Rewrite everything from the line containing "Given: Open the settings gear icon in sidebar" down to the end of the material, replacing "attorney" with "lawyer" and keeping all else unchanged. Leave the pictures out of your answer.
═══ Available data ═══
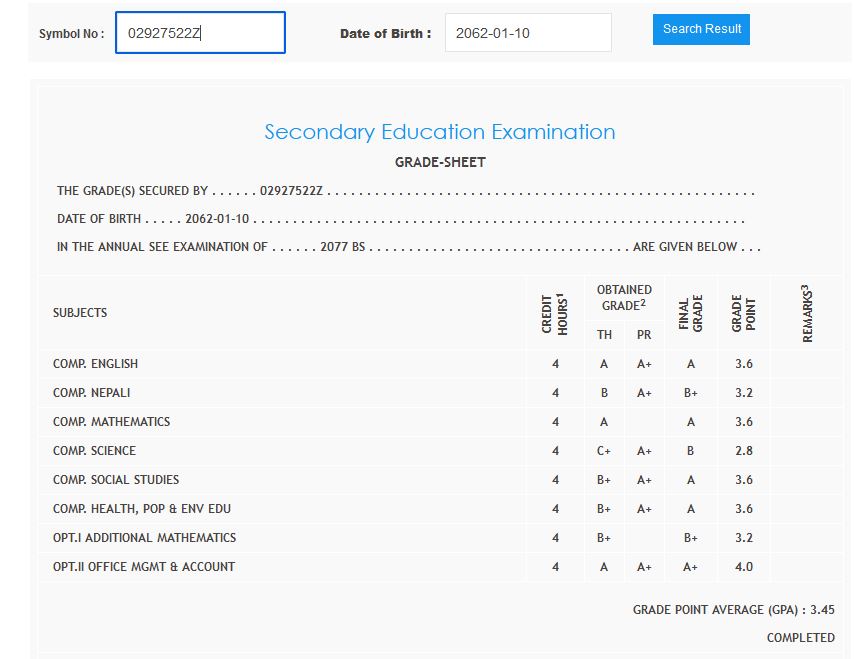
Task: Click the GRADE POINT column header
Action: click(x=743, y=313)
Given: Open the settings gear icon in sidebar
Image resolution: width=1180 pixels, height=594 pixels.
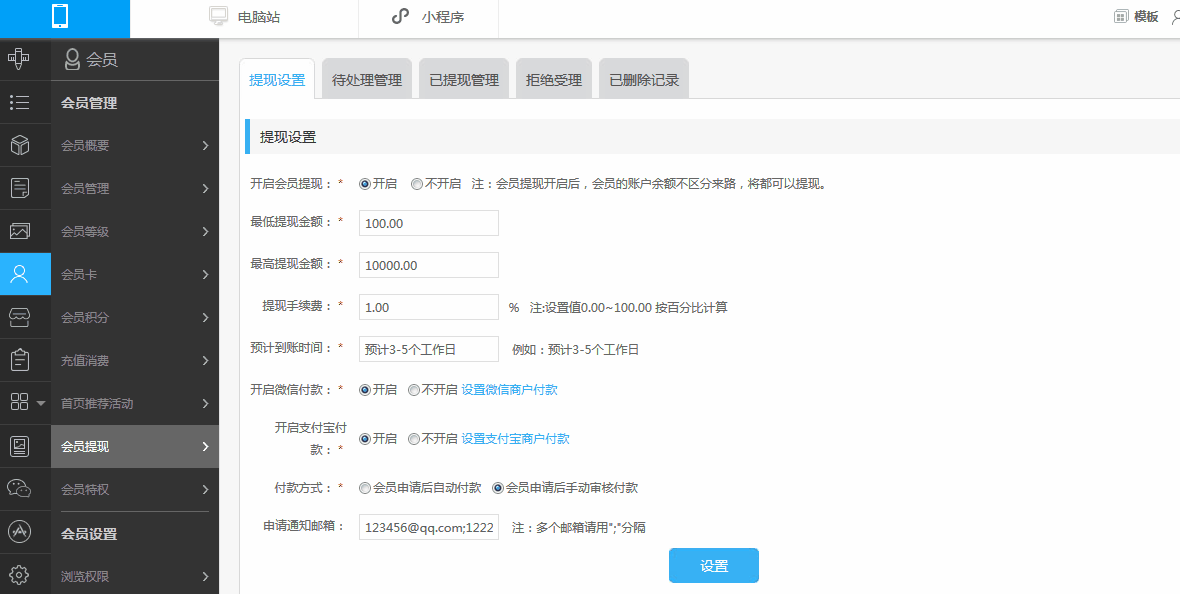Looking at the screenshot, I should coord(19,575).
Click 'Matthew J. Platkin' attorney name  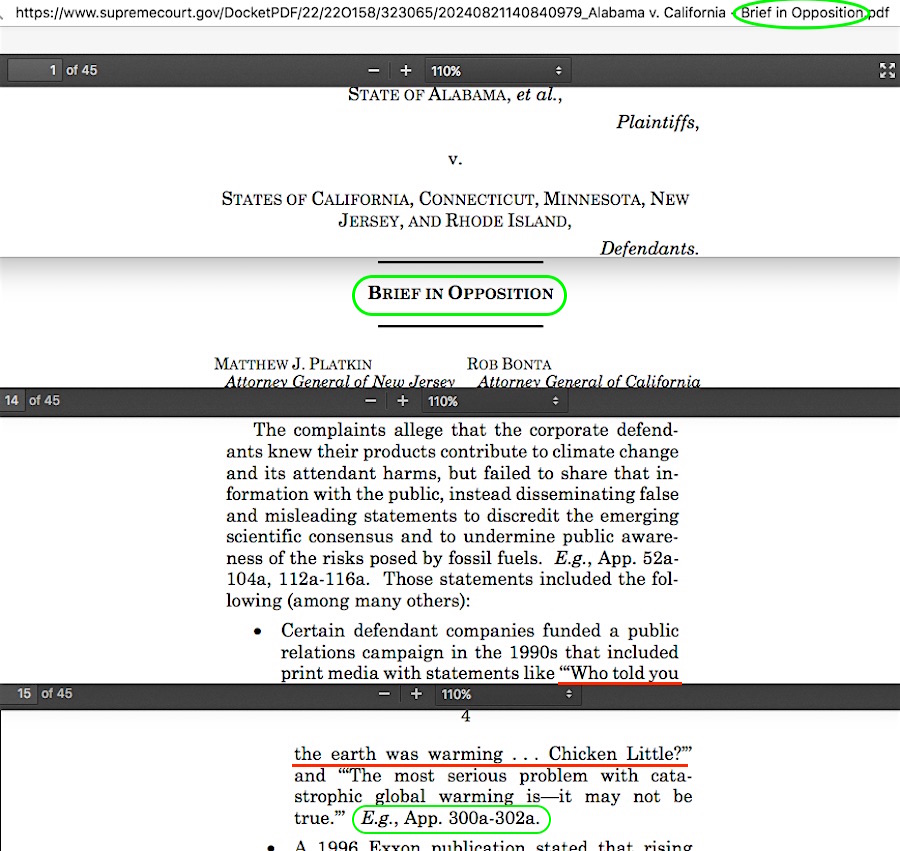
═══
### Result of the exercise:
Given: Open the settings gear icon in sidebar
Image resolution: width=1180 pixels, height=594 pixels.
Looking at the screenshot, I should coord(19,575).
Click 'Matthew J. Platkin' lawyer name  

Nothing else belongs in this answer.